According to research by the Council on American-Islamic Relations, Israel reportedly increased its global public relations budget in late 2024 by $150 million to rehabilitate its image by "fomenting fear of ‘Radical Islam’ and ‘Jihadism.'"
Islamophobic attacks were evident throughout the NYC mayoral campaign.
But when detractors ramped up their race baiting, Mamdani replied by producing campaign ads in Arabic and doubling down on his identity. His refreshing, bold rejection of these smear attempts resonated with voters.
Mamdani won not despite his moral clarity, but rather because of it. And a city that once punished and policed the remotest dissent of Israel has decisively chosen as its leader a man who defies the political doctrine that conflates criticism of Israel with antisemitism.
Voters delivered a message that amid our nation's moral bankruptcy, corruption, and affordability crisis, the American electorate is rejecting power hungry politicians who deliver platitudes while orchestrating widespread suffering both domestically and globally.

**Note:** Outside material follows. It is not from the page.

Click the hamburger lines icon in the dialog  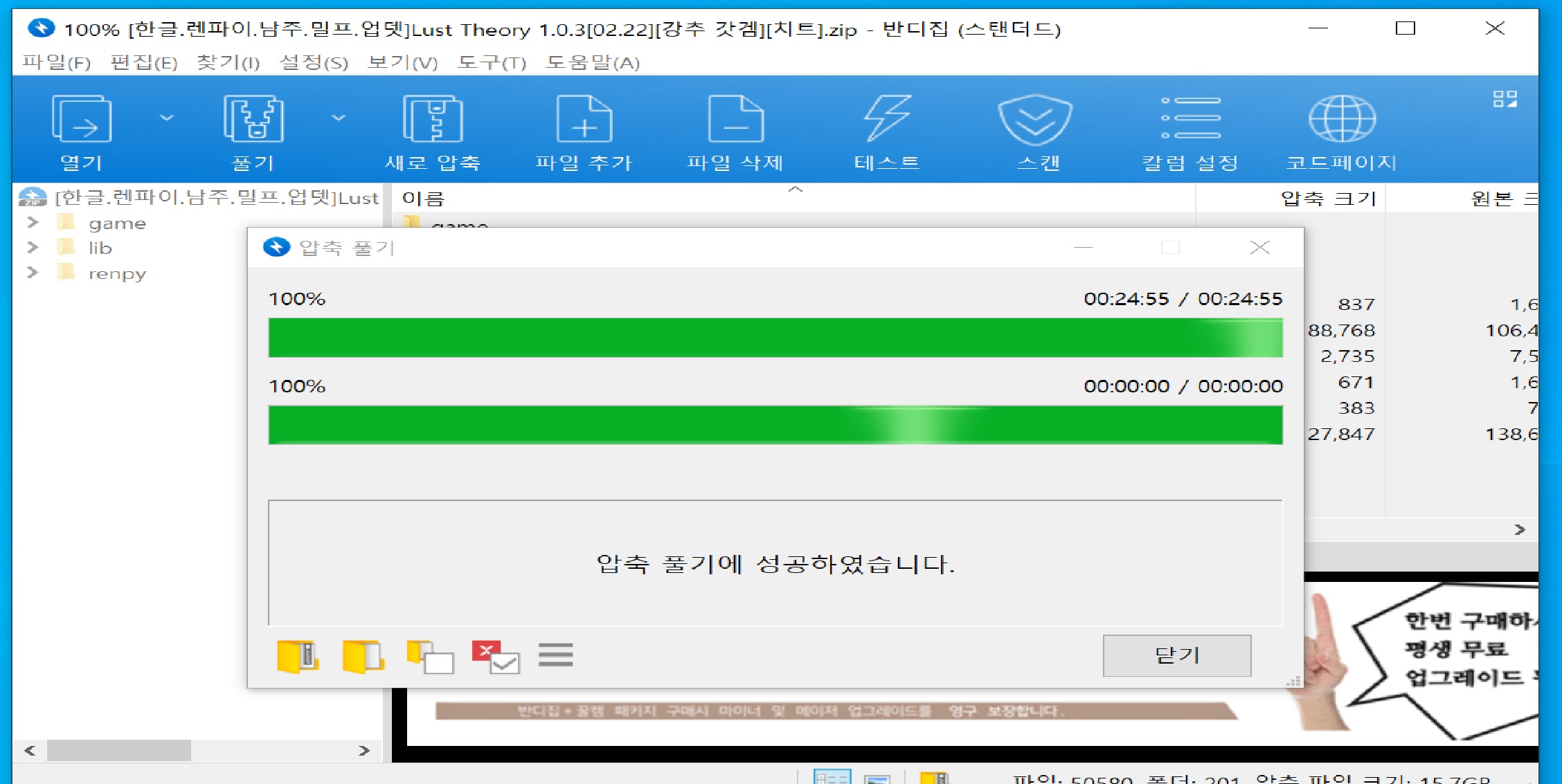point(555,655)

This affirms empathy as a legitimate and transformative political force upending the political framework upholding oligarchy and plutocracy in America.
It tells people of conscience who've felt erased or silenced that integrity is not an obstacle—it’s our most valuable asset.
What began as a local race for mayor has ended as a global referendum on our collective conscience. Palestine is the moral litmus test of our time, and against all odds, the people of New York City voted for conscience.
This triumph belongs not only to the broad-based coalition of working-class New Yorkers and progressives who powered Mamdani's campaign, but also to Palestinians exposing the decades-long brutality of Israel's injustices amid its genocide of their people.
While we celebrate this historic milestone, we cannot ignore their sacrifices, courage, faith, and steadfastness that are redefining Americans' values and priorities.
We cannot forget that Israel continues to violate the terms of the so-called ceasefire and has resumed its bombings, killings, detentions, torture, and land theft of Palestinians.
And we cannot stop calling on all of our elected officials to exercise their power and privilege to end US complicity in Israel's crimes.
Arriving to the halls of power is an enormous first step of a long journey ahead.
Those who voted for conscience—and many across the country—will be watching closely and working hard to make sure that every journey centers human rights for Palestinians too, for those who seek to serve.